Gravel is categorized into granular gravel, meaning pieces of sediment ranging from 2 to 4 mm in diameter or 0.079 to 0.157 in, and pebble gravel or pieces of sediment ranging from 4 to 64 mm in diameter or 0.2 to 2.5 in.
Most geologists grade gravels as fine, medium, and coarse, with ranges from 2 to 6.3 mm in diameter to 20 to 63 mm in diameter.
It is estimated that a single cubic yard of gravel weighs approximately 3,000 lbs.
Permeability at its very basic level is the allowance of liquids or gases to pass through a certain material or membrane.
In the study of rocks specifically, permeability suggests the existence of pores or empty spaces in the rock, and if those pores are connected, therefore allowing fluid to pass through.
If the fluid can move through the rock, then that rock is considered permeable.
For example, gravel and sand are often thought of as the minerals with the highest level of permeability, and unfractured, intrusive, igneous, and metamorphic rock is often thought of to have the lowest permeability.
So, minerals that are extremely dense and solid are not, or much less permeable, and those that are loose and dispersed are often the most permeable.
Porous refers to the number of pores that can be found on the surface of any material.
As talked about above, the number of cracks, pores, or breaks on the surface of a mineral, can lead to an increase in the permeability of a substance.
The more cracks, pores, and breaks a mineral has, the more water can get in, thus why granite is thought to be a mineral of significantly lower permeability.
On the surface of gravel rocks and sediment are tiny little, microscopic voids, or microvoids, that affect permeability.
Permeability of Gravel
So, while gravel is considered impermeable in some circles, what’s actually being referenced is the density of gravel present, suggesting that water can not pass through such density.
But in fact, gravel is a product of such a truth, and if it weren’t for its permeability, it wouldn’t exist.
Uses of Gravel
Gravel is a highly used product, with almost half of production generated as aggregate for concrete.
Other than that, the rest is mostly used for road construction, road base and surface, blacktop, and construction fill.
Porous gravel deposits maintain high hydraulic conductivity, which makes them important underground layers of water-bearing permeable rock, rock fractures, or unconsolidated material.
The American construction industry considers gravel a natural material but also creates more by artificially mechanically crushing larger stones into smaller rocks.
Sand is normally a part of gravel at large but is sometimes treated as a separate category for construction purposes.

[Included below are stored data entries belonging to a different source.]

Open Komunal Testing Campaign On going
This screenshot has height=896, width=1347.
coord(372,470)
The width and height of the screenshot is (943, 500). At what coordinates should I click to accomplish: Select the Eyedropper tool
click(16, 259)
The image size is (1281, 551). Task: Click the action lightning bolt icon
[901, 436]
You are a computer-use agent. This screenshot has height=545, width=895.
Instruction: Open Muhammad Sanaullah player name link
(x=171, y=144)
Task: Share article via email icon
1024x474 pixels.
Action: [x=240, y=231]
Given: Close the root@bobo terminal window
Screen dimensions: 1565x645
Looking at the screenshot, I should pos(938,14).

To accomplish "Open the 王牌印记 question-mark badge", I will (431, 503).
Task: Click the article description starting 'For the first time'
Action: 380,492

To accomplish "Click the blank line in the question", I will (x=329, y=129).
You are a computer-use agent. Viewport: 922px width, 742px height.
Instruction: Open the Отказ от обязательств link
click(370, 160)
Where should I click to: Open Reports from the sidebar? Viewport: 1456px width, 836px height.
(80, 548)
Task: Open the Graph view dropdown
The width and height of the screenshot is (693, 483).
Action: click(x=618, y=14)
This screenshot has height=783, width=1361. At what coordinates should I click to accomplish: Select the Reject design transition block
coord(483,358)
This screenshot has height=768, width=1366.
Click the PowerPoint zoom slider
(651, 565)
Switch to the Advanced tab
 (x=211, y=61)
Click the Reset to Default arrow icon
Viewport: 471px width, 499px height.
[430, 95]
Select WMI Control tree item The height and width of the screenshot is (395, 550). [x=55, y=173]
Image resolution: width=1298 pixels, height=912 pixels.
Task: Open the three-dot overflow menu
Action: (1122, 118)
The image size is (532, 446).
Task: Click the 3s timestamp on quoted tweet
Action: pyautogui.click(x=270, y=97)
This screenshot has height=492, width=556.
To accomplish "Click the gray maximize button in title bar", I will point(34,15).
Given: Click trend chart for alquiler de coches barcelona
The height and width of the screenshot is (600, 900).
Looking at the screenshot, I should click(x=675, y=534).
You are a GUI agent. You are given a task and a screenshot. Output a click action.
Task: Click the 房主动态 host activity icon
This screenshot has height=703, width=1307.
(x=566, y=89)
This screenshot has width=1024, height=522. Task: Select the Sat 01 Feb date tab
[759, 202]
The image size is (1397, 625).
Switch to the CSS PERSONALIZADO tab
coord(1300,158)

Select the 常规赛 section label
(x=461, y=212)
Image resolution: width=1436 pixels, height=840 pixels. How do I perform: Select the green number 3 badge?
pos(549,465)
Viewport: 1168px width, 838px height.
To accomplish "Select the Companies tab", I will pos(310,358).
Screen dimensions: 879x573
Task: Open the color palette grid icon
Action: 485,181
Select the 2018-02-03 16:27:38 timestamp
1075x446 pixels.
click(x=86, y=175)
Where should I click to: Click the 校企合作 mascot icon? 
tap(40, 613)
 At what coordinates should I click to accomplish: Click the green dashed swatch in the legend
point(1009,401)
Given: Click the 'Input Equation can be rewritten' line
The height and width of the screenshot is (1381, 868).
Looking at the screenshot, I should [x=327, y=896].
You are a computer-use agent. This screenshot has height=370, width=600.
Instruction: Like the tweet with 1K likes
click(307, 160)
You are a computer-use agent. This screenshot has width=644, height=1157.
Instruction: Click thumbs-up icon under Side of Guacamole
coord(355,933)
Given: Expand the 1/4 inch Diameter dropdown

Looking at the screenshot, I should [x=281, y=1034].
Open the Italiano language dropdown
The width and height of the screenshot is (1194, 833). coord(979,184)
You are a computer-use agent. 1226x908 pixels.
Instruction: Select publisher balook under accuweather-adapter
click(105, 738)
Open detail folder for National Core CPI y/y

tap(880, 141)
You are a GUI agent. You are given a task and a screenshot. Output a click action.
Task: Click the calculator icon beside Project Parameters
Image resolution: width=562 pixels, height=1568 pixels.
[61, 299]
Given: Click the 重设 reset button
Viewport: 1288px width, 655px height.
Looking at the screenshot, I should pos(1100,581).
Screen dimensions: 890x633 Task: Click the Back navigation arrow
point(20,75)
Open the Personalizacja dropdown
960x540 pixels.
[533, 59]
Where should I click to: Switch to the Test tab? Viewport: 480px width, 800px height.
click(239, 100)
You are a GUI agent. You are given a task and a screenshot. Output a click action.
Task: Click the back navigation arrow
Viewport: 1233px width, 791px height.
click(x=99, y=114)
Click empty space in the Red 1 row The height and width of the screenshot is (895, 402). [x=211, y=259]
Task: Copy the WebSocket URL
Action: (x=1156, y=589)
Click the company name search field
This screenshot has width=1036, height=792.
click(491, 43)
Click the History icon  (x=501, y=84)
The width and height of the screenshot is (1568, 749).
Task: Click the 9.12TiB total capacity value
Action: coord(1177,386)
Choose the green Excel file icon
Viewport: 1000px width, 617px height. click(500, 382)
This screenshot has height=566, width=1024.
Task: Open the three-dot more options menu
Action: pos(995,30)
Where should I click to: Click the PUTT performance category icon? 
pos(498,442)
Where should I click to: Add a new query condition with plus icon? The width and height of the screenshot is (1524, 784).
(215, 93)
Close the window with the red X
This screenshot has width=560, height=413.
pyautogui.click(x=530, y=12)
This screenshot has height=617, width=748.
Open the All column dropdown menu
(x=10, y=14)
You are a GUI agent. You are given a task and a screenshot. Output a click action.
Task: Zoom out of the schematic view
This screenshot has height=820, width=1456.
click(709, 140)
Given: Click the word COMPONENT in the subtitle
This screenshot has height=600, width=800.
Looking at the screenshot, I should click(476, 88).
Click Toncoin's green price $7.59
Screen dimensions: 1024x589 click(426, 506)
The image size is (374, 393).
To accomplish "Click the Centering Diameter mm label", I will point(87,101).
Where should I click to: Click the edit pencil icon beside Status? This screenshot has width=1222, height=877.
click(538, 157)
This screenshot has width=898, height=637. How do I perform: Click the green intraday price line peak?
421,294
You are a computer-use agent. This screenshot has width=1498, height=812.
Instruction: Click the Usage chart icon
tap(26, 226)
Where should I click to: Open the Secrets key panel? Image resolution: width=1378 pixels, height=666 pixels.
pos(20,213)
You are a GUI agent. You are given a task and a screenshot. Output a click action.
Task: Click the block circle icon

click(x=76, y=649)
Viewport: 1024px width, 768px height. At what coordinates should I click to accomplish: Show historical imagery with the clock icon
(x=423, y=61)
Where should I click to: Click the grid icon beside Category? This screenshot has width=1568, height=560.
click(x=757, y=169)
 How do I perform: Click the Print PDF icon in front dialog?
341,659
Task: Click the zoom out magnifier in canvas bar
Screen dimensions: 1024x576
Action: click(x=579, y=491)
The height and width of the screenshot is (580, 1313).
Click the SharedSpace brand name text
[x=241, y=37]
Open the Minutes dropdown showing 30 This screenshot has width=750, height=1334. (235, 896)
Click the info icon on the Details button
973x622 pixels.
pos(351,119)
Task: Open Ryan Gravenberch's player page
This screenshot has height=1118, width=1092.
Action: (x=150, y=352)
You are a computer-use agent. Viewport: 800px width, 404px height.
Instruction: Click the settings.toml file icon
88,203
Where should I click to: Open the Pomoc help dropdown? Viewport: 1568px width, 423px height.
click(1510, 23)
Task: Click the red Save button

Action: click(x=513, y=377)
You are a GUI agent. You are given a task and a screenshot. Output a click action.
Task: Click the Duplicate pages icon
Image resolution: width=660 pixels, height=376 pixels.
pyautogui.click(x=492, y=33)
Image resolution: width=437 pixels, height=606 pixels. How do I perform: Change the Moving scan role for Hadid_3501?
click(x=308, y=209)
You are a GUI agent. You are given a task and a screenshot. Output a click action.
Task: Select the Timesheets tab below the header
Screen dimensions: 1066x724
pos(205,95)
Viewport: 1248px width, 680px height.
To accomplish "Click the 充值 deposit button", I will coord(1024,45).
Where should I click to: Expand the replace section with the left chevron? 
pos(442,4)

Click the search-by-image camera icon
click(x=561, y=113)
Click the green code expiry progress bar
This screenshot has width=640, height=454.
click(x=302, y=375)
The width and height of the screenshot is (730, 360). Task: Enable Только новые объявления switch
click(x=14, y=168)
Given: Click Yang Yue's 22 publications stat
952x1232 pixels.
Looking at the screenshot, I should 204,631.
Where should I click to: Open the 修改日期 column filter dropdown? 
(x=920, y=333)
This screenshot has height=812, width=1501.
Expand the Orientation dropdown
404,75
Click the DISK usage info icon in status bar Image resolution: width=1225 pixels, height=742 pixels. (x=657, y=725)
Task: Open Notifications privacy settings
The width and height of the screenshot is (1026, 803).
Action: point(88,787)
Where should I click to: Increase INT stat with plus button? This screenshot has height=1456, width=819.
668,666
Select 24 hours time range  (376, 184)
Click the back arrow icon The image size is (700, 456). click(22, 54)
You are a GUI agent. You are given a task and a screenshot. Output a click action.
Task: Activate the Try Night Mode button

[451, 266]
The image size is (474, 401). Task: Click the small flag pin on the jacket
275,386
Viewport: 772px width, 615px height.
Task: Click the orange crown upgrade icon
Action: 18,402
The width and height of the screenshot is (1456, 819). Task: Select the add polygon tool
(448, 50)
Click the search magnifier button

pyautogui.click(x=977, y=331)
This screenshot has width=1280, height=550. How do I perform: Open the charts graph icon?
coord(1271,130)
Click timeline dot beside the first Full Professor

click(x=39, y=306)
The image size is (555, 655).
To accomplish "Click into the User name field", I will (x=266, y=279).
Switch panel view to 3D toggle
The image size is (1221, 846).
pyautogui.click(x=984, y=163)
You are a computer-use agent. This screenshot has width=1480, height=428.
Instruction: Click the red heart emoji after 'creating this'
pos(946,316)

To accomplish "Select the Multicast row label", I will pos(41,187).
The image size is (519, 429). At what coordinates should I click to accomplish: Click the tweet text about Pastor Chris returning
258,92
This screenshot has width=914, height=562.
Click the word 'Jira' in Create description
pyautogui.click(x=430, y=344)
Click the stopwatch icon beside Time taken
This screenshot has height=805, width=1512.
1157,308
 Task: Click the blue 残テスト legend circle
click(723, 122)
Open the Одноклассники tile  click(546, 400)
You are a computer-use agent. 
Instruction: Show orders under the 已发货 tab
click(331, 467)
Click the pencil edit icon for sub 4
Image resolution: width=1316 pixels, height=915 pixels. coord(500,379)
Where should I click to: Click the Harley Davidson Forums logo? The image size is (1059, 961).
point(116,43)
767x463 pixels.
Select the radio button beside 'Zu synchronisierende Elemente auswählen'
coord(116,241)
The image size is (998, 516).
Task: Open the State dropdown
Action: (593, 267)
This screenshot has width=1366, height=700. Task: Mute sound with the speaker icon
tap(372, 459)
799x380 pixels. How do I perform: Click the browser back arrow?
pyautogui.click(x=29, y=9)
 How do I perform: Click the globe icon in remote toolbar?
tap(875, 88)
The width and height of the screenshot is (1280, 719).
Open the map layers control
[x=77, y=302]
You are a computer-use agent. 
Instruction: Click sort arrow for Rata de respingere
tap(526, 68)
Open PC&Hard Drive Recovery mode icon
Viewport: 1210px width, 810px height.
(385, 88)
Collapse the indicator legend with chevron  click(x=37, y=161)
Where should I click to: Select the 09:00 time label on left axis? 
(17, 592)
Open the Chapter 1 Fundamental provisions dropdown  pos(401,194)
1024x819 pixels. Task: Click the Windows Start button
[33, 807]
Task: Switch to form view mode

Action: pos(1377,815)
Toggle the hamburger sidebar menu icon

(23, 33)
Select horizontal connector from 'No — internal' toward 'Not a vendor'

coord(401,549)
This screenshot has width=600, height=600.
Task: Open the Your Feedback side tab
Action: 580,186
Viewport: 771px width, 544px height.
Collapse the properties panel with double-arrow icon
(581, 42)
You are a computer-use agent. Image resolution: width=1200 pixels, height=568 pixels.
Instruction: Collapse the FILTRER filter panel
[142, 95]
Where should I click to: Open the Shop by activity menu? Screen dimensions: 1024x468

That’s because in 2020, the combination of sand and gravel made up a whopping 23% of industrial mineral production in the U.S., reaching a total accumulative value of roughly $12.6 billion, resulting in the production of an estimated total of about 960 million tons of sand and gravel for construction purposes alone.
Where Does Gravel Come From?
Most gravel is created by weathering induced disintegrated bedrock.
Quartz is the most common mineral found in gravel because it’s hard, chemical inertness, and lacks distinctive cleavage planes.
Most gravel particles are made up of numerous mineral grains.
These rock fragments are found when transported by bodies of water such as rivers, and often end up not too far from their source.
Furthermore, gravel is frequently deposited as gravel blankets or bars in stream channels, alluvial fans, close to shore, or anywhere else, gravel is carried and created by streams or erosion along these bodies of water.
An example of this is in an area referred to as the upper Mississippi embayment, which claims to have chert gravels thought to have their origin less than 100 miles from the embayment.
Some have suggested findings of wind-formed gravel or “megaripples” in Argentina having duplicates found all the way in outer space, specifically, on Mars.